Only lines containing the string "Select" belong in the answer; find them in the records and copy them.

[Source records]
──────

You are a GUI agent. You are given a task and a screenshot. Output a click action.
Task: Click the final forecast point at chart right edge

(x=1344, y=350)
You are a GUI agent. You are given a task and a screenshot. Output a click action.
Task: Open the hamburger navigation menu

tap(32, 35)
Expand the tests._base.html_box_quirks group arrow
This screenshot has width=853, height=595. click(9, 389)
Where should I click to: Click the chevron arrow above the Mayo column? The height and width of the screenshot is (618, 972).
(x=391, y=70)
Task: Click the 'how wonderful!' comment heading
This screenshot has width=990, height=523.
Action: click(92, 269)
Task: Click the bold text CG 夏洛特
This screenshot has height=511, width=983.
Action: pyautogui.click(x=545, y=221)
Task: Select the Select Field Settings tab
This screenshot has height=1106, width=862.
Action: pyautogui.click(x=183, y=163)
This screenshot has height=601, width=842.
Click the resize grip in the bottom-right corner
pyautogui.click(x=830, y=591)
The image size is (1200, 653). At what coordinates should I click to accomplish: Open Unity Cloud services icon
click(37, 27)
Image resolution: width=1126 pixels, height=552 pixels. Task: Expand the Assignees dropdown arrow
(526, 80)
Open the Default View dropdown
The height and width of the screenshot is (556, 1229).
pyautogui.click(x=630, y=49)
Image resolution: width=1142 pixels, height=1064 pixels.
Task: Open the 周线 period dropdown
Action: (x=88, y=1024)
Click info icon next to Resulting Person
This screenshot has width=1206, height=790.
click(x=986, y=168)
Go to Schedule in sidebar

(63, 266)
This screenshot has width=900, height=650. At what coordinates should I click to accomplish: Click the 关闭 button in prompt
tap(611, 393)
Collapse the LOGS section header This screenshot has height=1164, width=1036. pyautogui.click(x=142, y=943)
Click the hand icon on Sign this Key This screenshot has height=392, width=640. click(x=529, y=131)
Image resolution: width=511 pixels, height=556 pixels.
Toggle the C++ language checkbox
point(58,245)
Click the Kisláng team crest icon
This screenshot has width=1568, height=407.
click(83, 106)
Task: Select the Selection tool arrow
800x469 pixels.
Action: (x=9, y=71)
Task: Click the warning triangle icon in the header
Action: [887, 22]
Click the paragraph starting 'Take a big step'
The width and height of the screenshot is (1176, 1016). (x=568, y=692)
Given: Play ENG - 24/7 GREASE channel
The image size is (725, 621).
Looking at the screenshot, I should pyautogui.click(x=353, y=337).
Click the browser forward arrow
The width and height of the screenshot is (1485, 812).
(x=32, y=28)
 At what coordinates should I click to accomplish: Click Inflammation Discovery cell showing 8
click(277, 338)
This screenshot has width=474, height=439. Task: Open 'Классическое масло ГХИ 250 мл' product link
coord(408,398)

──────

- _Solved problem_:
Task: Select the Select Field Settings tab
Task: Select the Selection tool arrow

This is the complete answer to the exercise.